I can't agree strongly enough. Everybody should read _Capitalism: The Unknown
Ideal_. And go into it with an open mind, instead of planning to reject it
based on preconceived biases. A lot of people might be surprised at how they
feel about things at the end.

All of that said, I think Rand hurt herself in one crucial way w.r.t her
writing. And that is her somewhat nonstandard use of certain words, especially
"selfish" and "selfishness". For better or worse, her use of those words is a
bit different from the common, colloquial usage, and most people - in my
experience - don't bother to try and really dig in and parse out what she
meant.

I'm not even sure a word exists that, by itself, captures exactly what she
meant by "selfish" or "selfishness". Something like "self interest" or "inner
desire" or maybe "self reward" comes close, but those all feel kinda clumsy if
inserted into her works in place of "selfish" and its other forms.

 _Perhaps if more people read Rand (especially her nonfiction), we might not
be in this predicament._

Agreed. Sadly, even among people who have read Rand, too many just read _Atlas
Shrugged_ and formed their opinions there.
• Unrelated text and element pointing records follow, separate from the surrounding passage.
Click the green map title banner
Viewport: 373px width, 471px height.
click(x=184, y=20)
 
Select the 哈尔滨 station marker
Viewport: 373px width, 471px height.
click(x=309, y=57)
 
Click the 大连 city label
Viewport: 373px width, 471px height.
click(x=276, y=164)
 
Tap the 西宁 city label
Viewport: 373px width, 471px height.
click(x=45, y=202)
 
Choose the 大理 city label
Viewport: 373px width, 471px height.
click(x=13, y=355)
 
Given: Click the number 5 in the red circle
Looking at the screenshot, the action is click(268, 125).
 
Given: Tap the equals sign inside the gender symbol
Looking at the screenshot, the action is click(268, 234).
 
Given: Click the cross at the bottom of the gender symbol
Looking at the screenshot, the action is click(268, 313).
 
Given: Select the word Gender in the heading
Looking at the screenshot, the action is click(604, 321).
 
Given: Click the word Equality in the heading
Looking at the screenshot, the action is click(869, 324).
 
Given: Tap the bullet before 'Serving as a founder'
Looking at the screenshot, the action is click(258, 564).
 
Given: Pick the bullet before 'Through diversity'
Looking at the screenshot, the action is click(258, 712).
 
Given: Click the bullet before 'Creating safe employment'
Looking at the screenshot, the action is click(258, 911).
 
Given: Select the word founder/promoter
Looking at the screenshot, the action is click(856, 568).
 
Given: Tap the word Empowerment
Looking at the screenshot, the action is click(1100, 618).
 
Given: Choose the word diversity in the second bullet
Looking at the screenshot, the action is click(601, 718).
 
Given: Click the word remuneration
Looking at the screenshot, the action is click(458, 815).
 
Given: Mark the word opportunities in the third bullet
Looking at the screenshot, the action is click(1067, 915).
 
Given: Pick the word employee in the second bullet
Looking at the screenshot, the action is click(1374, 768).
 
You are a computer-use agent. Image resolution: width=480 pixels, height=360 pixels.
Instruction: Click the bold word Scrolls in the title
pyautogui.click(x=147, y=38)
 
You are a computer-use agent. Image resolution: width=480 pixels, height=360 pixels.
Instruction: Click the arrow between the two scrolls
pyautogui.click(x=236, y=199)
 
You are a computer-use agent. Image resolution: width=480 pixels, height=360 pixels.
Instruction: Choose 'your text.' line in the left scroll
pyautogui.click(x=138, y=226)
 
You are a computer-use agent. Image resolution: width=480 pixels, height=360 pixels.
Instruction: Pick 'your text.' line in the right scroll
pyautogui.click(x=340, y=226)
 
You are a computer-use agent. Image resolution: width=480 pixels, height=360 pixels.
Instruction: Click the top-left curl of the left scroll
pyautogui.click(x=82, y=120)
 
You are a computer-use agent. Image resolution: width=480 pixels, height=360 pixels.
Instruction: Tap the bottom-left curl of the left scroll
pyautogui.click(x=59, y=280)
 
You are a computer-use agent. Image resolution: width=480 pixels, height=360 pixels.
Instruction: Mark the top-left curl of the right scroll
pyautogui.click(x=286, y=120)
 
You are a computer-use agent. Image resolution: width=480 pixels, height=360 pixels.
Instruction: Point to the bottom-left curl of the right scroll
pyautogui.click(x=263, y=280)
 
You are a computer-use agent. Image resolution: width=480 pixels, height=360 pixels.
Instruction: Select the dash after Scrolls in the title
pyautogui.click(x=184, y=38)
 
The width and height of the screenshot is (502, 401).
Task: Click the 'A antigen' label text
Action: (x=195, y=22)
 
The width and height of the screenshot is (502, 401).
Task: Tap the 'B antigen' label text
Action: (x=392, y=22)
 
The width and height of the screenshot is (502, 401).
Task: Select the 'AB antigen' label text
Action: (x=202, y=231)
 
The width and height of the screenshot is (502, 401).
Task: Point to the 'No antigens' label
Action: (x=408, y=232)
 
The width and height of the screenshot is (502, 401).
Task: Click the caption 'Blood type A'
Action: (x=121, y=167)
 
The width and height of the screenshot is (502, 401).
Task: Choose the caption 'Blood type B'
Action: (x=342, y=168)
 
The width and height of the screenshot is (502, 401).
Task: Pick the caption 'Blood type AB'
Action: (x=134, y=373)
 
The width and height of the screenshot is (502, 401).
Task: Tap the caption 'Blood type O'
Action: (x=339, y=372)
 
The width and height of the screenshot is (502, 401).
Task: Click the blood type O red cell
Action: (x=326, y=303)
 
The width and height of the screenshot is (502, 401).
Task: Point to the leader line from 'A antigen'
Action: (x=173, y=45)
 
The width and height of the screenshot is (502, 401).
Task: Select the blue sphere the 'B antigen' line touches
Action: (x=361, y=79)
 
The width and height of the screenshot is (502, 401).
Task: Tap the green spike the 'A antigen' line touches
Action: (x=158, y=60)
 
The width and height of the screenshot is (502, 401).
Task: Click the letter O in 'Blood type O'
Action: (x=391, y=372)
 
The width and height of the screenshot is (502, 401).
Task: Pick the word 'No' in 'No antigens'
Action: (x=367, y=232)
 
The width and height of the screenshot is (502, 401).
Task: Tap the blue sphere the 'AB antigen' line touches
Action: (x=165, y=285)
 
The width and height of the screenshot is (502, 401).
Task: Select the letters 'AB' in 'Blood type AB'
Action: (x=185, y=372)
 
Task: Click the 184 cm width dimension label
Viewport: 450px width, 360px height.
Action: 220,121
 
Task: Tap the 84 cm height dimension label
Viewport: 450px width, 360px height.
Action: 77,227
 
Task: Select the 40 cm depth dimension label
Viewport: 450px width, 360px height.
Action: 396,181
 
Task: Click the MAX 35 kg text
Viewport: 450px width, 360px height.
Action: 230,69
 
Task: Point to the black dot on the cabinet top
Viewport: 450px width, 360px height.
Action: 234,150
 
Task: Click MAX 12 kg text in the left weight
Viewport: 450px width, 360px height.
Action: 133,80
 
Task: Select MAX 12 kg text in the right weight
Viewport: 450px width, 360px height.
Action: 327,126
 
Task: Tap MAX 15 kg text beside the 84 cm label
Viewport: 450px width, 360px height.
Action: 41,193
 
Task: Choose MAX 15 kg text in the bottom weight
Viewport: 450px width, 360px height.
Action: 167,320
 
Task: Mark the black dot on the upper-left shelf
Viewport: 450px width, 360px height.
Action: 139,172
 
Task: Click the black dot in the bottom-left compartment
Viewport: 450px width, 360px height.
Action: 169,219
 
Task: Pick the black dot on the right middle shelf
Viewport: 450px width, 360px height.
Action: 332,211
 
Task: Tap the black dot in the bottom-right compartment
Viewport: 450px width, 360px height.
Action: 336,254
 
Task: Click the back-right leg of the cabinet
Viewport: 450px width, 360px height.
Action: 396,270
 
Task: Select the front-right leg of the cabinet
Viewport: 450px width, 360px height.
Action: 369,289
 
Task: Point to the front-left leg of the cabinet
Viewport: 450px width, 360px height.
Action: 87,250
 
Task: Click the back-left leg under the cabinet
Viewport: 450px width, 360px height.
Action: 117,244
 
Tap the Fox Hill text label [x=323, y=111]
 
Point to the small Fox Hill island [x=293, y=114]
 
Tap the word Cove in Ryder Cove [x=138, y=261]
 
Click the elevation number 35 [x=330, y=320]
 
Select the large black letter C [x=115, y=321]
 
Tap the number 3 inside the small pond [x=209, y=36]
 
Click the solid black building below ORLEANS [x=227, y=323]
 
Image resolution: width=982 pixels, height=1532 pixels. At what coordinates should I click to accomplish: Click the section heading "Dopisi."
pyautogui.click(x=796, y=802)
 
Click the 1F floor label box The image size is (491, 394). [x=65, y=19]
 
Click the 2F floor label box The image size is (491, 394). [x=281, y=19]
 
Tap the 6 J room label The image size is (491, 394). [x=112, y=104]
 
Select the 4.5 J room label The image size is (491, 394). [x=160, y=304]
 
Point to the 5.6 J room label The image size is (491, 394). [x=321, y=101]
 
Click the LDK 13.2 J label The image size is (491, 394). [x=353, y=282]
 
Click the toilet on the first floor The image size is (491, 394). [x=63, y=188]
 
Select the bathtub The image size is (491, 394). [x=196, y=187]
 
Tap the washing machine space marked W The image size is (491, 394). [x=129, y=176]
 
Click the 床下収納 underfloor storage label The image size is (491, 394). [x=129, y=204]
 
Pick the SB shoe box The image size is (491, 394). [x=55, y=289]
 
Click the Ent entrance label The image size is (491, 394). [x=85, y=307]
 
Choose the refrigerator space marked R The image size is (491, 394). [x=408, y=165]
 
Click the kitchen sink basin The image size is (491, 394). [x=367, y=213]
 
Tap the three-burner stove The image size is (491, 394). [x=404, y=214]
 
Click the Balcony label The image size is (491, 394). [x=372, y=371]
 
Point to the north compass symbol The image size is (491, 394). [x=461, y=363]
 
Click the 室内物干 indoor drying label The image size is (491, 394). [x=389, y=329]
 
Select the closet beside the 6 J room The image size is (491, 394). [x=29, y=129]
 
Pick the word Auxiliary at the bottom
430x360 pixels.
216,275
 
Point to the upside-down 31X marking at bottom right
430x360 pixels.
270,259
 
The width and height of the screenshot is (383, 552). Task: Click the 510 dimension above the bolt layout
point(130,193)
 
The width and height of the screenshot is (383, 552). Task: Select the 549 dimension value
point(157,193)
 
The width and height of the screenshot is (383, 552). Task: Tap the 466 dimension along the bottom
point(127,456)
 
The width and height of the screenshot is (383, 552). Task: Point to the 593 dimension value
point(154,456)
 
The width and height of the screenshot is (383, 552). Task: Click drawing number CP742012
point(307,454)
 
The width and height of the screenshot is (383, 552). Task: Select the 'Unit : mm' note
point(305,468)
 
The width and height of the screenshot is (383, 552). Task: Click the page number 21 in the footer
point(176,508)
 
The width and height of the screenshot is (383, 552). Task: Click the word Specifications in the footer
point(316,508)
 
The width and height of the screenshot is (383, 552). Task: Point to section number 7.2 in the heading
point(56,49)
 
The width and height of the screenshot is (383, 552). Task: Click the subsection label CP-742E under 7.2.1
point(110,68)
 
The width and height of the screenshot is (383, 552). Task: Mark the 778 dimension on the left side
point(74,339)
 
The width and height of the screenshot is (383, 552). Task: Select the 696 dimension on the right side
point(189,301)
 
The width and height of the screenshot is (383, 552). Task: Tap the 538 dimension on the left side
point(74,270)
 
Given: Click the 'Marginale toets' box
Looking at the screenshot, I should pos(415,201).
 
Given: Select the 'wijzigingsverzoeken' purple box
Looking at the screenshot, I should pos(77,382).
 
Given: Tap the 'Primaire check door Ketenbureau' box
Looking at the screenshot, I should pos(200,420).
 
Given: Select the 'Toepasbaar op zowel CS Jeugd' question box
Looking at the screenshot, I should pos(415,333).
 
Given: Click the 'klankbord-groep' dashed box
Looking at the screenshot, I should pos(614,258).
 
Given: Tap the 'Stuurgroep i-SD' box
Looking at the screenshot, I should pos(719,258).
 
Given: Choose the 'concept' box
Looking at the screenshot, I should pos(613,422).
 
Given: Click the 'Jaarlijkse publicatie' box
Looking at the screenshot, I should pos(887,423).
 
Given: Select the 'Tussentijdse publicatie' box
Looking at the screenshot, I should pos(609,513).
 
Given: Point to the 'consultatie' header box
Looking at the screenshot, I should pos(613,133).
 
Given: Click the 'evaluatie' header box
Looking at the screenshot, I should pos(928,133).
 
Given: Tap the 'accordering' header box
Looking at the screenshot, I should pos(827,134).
And while I enjoyed AS and think it
has a lot of virtue, it's not a great novel in many ways, and as a non-native
English speaker, her writing in AS can feel a bit wooden and stilted at times.
I think _The Fountainhead_ is a bit better in this regard, in addition to
being shorter, and generally recommend it as a better intro to Rand's fiction,
for people who want to go down that path.